5. The digital twin and virtual-real synchronous control method for the fluidized bed granulation process of traditional Chinese medicine according to claim 1, characterized in that, The data fusion algorithm in S3 includes: preprocessing and feature extraction of near-infrared spectral data; establishing a correlation model between spectral data and particle moisture content and particle size distribution using partial least squares regression or neural network methods; fusing the particle size data retrieved from the spectrum with the measured data from the online particle size analyzer using Kalman filtering; and using an adaptive covariance adjustment based on model prediction error as the fusion strategy to obtain the fused particle size estimate. Temperature, humidity, and pressure difference data are used as boundary conditions input into the digital twin model to drive the update of the model's state parameters.
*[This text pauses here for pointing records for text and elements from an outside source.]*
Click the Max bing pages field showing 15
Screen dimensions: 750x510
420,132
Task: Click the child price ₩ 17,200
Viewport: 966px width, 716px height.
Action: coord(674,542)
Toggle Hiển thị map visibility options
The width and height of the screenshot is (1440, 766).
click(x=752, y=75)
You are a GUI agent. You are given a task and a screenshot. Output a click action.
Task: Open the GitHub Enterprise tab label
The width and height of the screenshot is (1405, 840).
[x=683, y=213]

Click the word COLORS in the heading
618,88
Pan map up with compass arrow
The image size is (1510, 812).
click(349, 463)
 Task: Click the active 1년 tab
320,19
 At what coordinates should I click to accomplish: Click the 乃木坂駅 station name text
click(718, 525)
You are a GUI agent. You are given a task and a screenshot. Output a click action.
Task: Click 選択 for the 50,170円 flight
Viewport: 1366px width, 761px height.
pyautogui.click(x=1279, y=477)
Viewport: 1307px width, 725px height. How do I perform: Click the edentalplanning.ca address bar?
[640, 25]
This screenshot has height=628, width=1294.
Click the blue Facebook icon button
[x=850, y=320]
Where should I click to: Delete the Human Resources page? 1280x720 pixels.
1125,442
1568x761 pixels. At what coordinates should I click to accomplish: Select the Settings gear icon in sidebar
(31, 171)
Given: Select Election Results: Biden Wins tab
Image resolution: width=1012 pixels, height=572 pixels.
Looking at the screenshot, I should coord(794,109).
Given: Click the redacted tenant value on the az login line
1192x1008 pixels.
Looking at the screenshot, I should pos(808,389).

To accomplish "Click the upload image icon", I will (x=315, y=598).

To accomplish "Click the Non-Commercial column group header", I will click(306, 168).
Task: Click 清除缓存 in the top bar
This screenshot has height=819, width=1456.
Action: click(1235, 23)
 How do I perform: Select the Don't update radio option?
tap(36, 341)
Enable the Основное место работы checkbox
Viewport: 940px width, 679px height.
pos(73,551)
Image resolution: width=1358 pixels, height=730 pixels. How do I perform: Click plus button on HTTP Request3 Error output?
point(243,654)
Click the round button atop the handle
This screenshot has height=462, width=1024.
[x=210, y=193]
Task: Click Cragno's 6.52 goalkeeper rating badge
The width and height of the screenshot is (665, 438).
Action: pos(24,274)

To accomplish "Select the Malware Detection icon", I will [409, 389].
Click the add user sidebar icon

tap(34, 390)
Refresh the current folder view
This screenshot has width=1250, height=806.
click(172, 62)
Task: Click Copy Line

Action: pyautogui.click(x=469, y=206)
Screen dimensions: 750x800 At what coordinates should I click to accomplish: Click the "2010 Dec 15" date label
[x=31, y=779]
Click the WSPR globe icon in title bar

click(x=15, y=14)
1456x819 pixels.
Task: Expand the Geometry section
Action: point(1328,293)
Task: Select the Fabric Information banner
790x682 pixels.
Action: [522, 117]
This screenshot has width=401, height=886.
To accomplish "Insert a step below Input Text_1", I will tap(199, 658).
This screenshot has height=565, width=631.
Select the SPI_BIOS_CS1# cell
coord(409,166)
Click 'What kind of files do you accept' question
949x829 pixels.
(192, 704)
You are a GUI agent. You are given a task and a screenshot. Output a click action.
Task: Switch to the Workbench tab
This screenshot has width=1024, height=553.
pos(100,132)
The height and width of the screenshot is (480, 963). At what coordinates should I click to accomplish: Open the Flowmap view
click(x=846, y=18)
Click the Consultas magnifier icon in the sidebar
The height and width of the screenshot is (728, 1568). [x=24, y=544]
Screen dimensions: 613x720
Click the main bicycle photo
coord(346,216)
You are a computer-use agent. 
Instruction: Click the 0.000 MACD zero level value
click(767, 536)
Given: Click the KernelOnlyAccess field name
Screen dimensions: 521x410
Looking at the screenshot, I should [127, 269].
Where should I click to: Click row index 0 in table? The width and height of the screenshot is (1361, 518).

6. The digital twin and virtual-real synchronous control method for the fluidized bed granulation process of traditional Chinese medicine according to claim 2, characterized in that, The nonlinear model predictive control algorithm in S5 uses the CFD-DEM coupled particle growth model constructed in S1 as the prediction model. In each control cycle, it re-solves the optimization problem based on the current state of the digital twin model, outputs the optimal control command sequence for the next control cycle, and issues and executes only the first control command.

7. The digital twin and virtual-real synchronous control method for the fluidized bed granulation process of traditional Chinese medicine according to claim 6, characterized in that, The nonlinear model predictive control algorithm in S5 also introduces the feedforward correction in S12 as an initial value, and performs prediction based on the master model after adaptive switching in S13, thereby realizing the coordinated optimization of feedforward-feedback composite control and multi-model adaptive switching.

8. The digital twin and virtual-real synchronous control method for the fluidized bed granulation process of traditional Chinese medicine according to claim 2, characterized in that, The method for determining the wettability threshold in the particle identification algorithm includes: based on the distribution characteristics of the liquid-solid ratio on the particle surface in historical batch data, a Gaussian mixture model clustering algorithm is used to divide the particle state into three categories: "unwetted", "moderately wetted" and "overly wetted"; with the goal of maximizing the inter-class variance of the clustering results, the wettability threshold of the current batch is dynamically optimized so that the threshold adapts to the fluctuation of extract properties and changes in the granulation stage.

9. The digital twin and virtual-real synchronous control method for the fluidized bed granulation process of traditional Chinese medicine according to claim 3, characterized in that, The feedforward compensation model works in tandem with the model adaptive switching step in S13: when the working condition identification model detects a change in the variety of traditional Chinese medicine or a change in the granulation stage, it synchronously triggers the parameter update of the feedforward compensation model. The feedforward compensation model adopts a Bayesian online learning algorithm, which updates the model weights in real time based on the physical property test data under the new operating conditions and the historical optimal process parameters, so that the feedforward correction amount is dynamically matched with the main model after adaptive switching.

10. The digital twin and virtual-real synchronous control method for the fluidized bed granulation process of traditional Chinese medicine according to claim 3, characterized in that, The online learning mechanism of the working condition recognition model includes: constructing an incremental support vector machine classifier; when a new working condition is detected and the accumulated sample size reaches a preset threshold, using an incremental learning algorithm based on kernel function approximation to update the decision boundary; and simultaneously, incorporating the optimal sub-model corresponding to the new working condition into a multi-model library to achieve dynamic expansion of the model library.